An introduction to “Money after Money | Credit Game 2013”
Masu Hiroshi Masuyama (Executive Producer/ MaM)
Ever wonder why a single painting can fetch prices in the tens, or hundreds of millions of dollars? Microeconomics would tell us that this was the equilibrium point, where supply met demand. One might want to add that this is also a question of belief; that once an object or service reaches a price (however exorbitant the number involved may seem to the average person in the case of fine art) which the purchaser believes is the best they can get then the exchange is initiated.
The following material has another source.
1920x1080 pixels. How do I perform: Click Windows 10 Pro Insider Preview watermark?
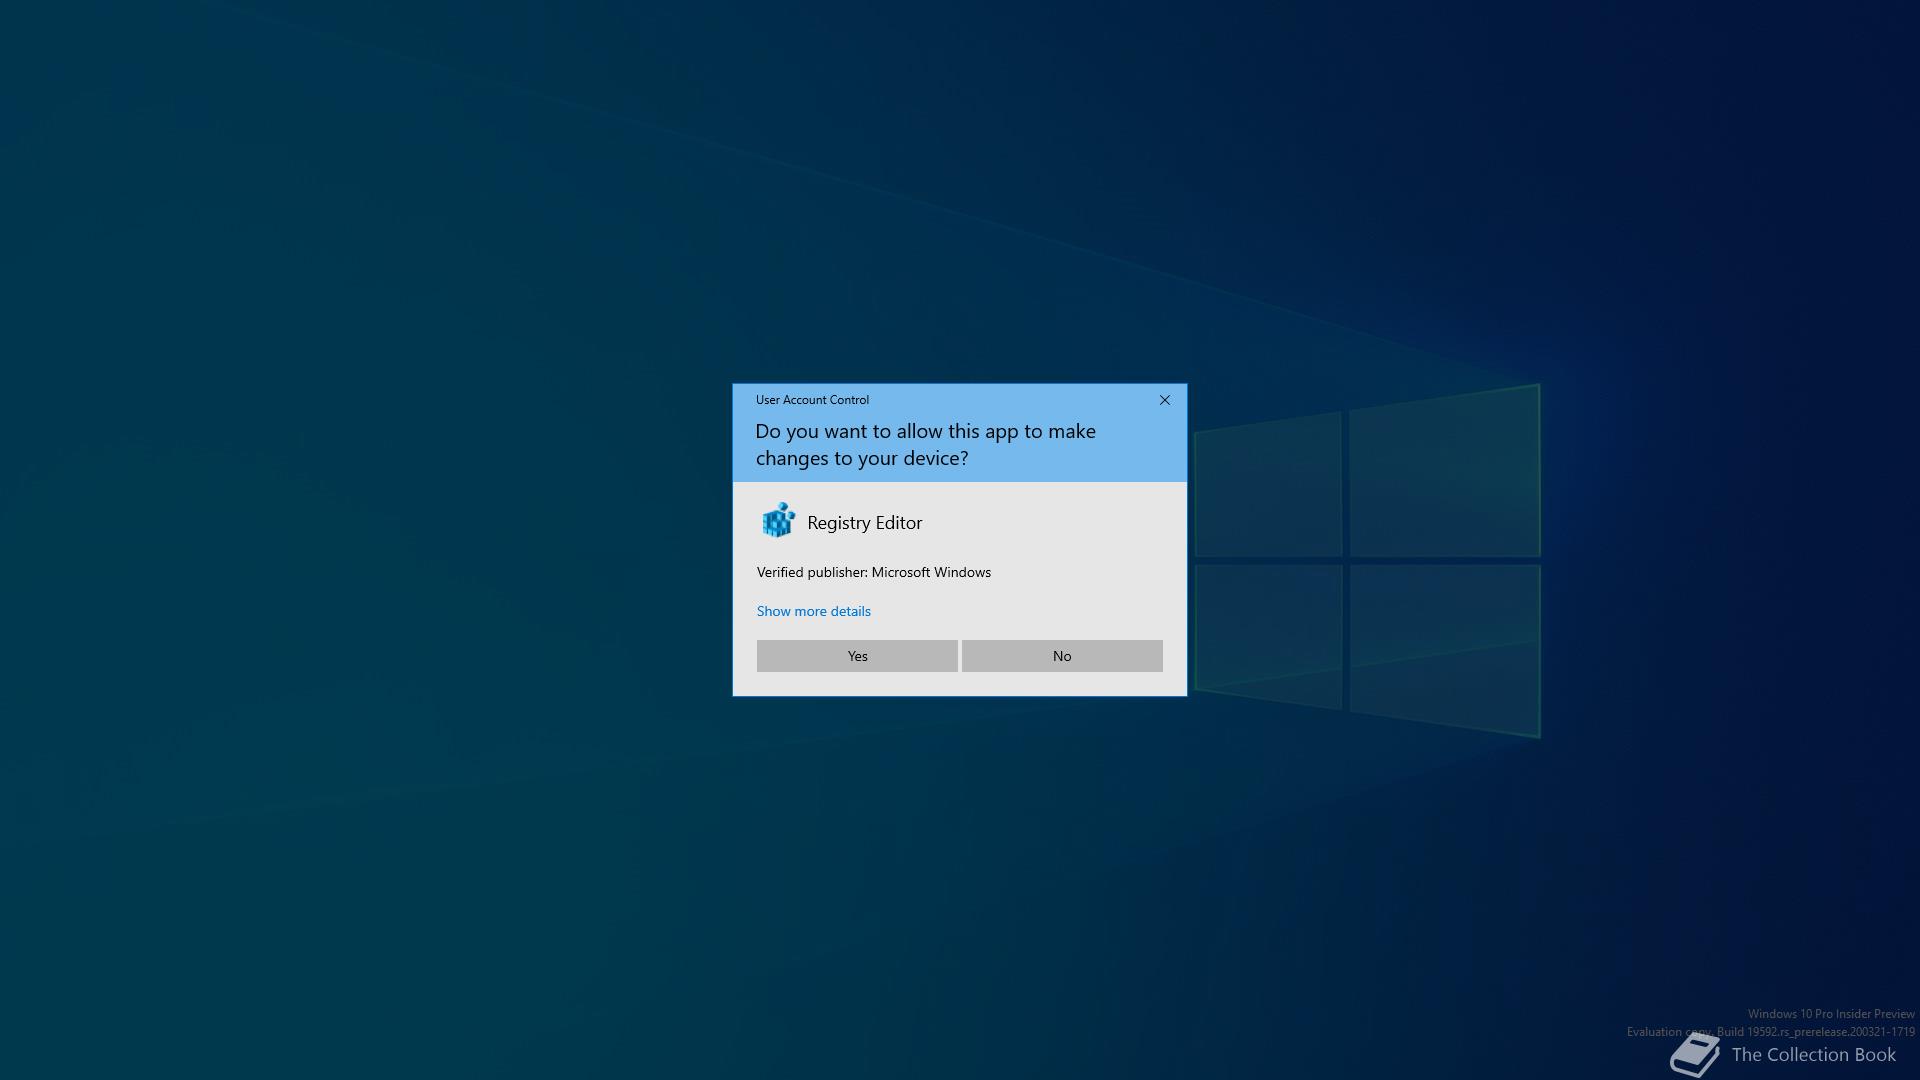point(1830,1014)
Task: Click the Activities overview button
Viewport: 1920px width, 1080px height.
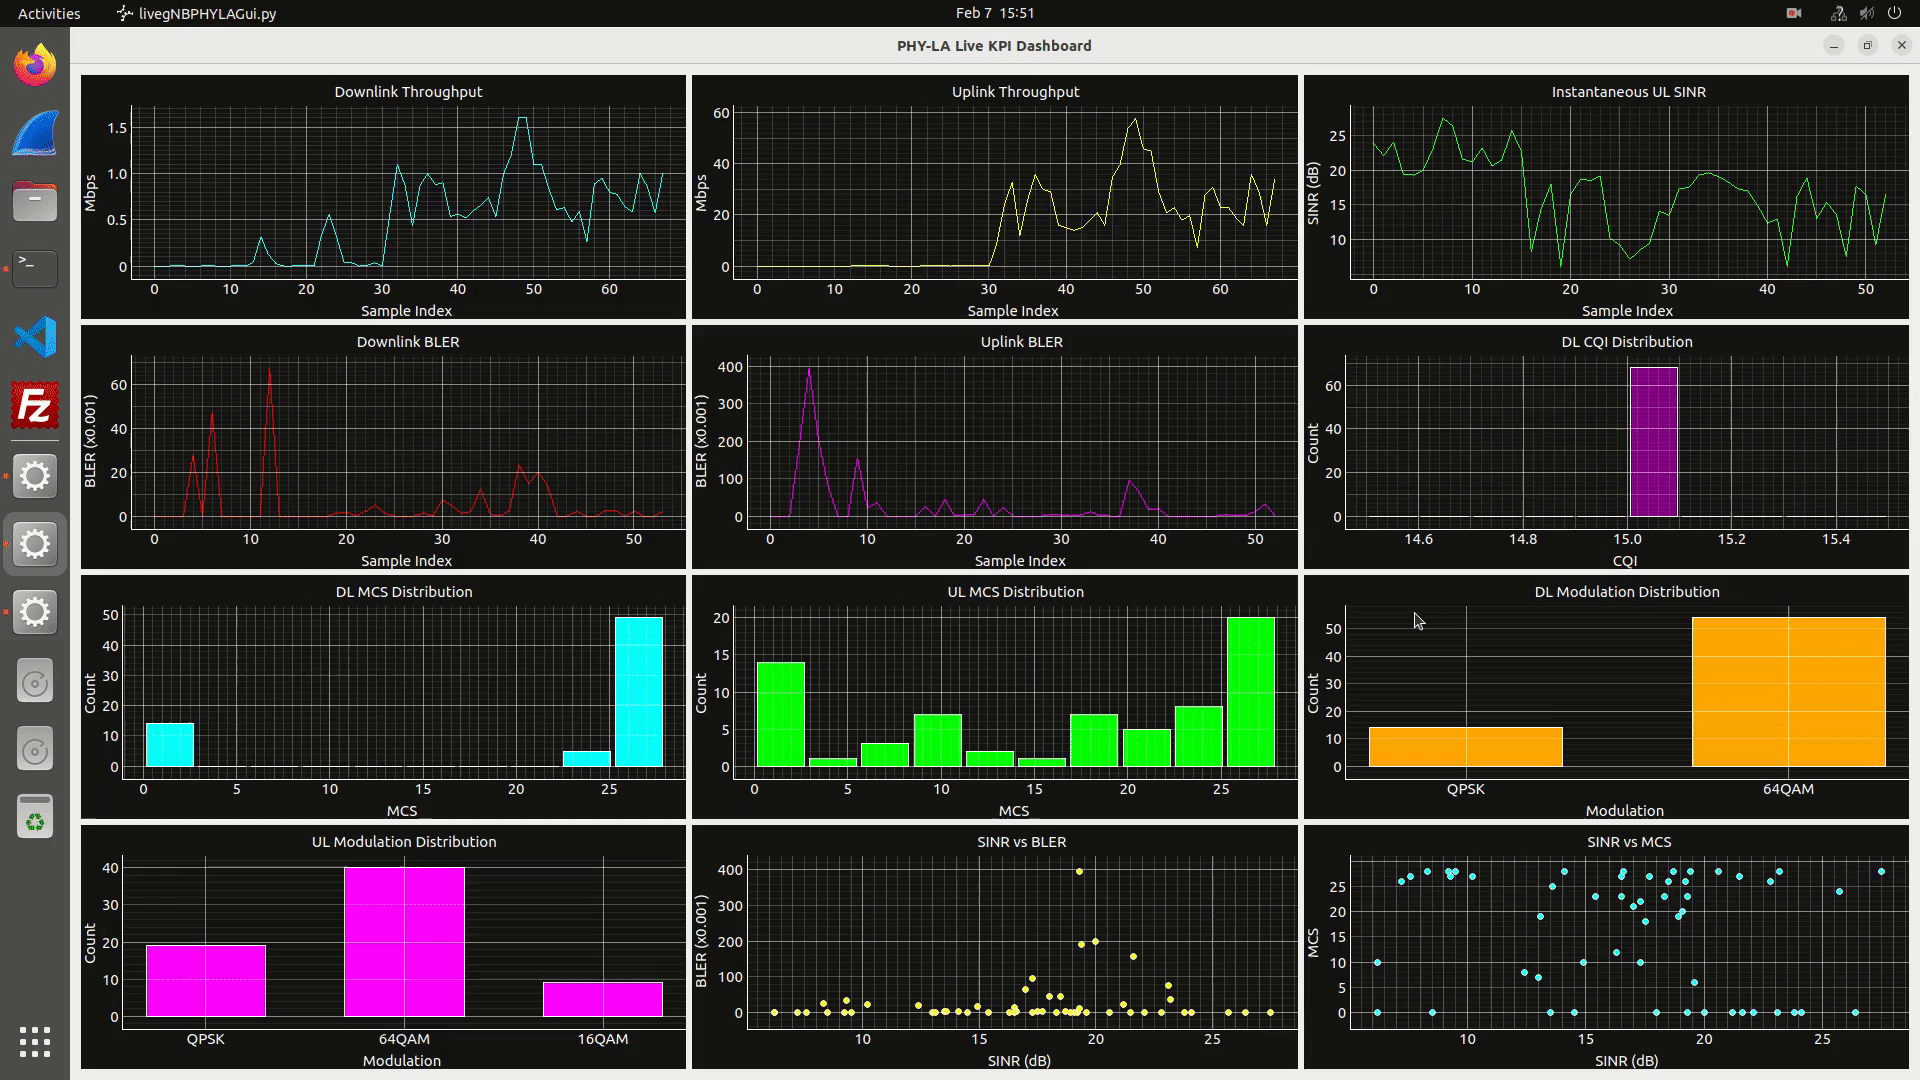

What about bank notes? Printed money is so common in our lives that we rarely even consider the fact that bank notes are simply ink on paper, just as a painting might be described as simply paint on canvas. My JPY10,000 bank note will not get me wine and cheese in Paris, unless some second party enters to confirm that it is indeed “worth” 80 euros. People will only see the ink and paper.
The mechanisms of “trust,” the basic mechanisms of paintings bought and sold, whatever monetary system you find yourself in, are more or less the same. Art and money have a utility which is fundamentally different from that of a car or a smart phone.
“Money afer Money: Credit Game 2013” is an art exhibition based on this premise. And the greater the utility this exhibition has for opening up the visitors awareness of the strangeness, the convenience, and the limits of financial instruments through the participating artists’ creativity, the greater the “happiness index” for I who conceived of the exhibition.